§ TEXTO DO DOCUMENTO
Primeira quinzena de julho. Esse foi o prazo dado pelo presidente da CET-Santos, Rogério Vilani, aos taxistas que exigem a regulamentação do UBER na cidade.

Só que falta pouquíssimo para a chegada de julho e o presidente da CET não tem a menor ideia do que fazer para solucionar esse impasse. Não enxerga uma única solução no fim do túnel a curto prazo, pois não há uma só legislação nacional vigente que assegure ou proíba a atividade. Qualquer medida que se tome será paliativa e transitória.

Com um prazo dado e sem solução em vista, Vilani tenta ganhar tempo, pois tem sido veementemente pressionado por taxistas e não estaria suportando as investidas.

Lembrando que um grupo de taxistas já realizou ao menos dois atos pelas vias de Santos exigindo a fiscalização de motoristas de UBER e similares.

Tempos atrás, porém, alguns taxistas circulavam em Santos intimidando qualquer motorista de veículo de cor preta, apenas supondo tratar-se de motoristas de transporte particular de passageiros não regulamentado.

§ DADOS FORNECIDOS
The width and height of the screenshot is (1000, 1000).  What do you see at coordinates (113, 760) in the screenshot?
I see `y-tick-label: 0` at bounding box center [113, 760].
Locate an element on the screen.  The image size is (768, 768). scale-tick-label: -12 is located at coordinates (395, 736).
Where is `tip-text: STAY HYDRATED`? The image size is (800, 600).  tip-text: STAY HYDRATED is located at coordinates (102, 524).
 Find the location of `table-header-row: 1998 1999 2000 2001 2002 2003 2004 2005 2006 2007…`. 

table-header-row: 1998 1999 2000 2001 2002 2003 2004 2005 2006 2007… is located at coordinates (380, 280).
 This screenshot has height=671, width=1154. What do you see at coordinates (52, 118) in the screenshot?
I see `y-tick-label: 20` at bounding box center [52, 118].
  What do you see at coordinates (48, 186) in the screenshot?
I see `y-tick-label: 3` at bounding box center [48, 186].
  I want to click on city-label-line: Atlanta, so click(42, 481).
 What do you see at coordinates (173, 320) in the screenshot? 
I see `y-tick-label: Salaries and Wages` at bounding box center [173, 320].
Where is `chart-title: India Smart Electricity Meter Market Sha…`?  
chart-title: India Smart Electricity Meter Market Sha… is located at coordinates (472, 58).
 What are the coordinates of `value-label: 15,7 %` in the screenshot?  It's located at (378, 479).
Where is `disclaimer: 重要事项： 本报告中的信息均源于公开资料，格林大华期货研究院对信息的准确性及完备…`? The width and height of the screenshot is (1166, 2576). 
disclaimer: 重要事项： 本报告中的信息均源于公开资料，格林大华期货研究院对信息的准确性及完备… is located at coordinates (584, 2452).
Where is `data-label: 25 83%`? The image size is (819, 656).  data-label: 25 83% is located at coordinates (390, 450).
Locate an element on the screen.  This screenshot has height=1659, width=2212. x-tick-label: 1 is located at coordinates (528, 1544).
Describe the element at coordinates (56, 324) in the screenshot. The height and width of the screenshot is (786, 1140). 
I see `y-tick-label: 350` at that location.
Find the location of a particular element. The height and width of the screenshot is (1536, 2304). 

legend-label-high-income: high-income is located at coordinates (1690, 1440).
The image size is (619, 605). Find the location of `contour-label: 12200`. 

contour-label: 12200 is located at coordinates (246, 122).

§ ORDEM DE SERVIÇO 1
Liste, sem repetir, todos os nomes próprios que aparecem no texto sobre taxistas e o UBER em Santos.
§ ORDEM DE SERVIÇO 2
Repita sem nenhuma alteração o trecho do texto sobre taxistas e o UBER em Santos que começa nas palavras "Lembrando que um" e termina em "passageiros não regulamentado.".

§ RESPOSTA DO EXERCÍCIO 1
CET-Santos (também chamada de CET), Rogério Vilani, UBER, Santos

§ RESPOSTA DO EXERCÍCIO 2
Lembrando que um grupo de taxistas já realizou ao menos dois atos pelas vias de Santos exigindo a fiscalização de motoristas de UBER e similares.

Tempos atrás, porém, alguns taxistas circulavam em Santos intimidando qualquer motorista de veículo de cor preta, apenas supondo tratar-se de motoristas de transporte particular de passageiros não regulamentado.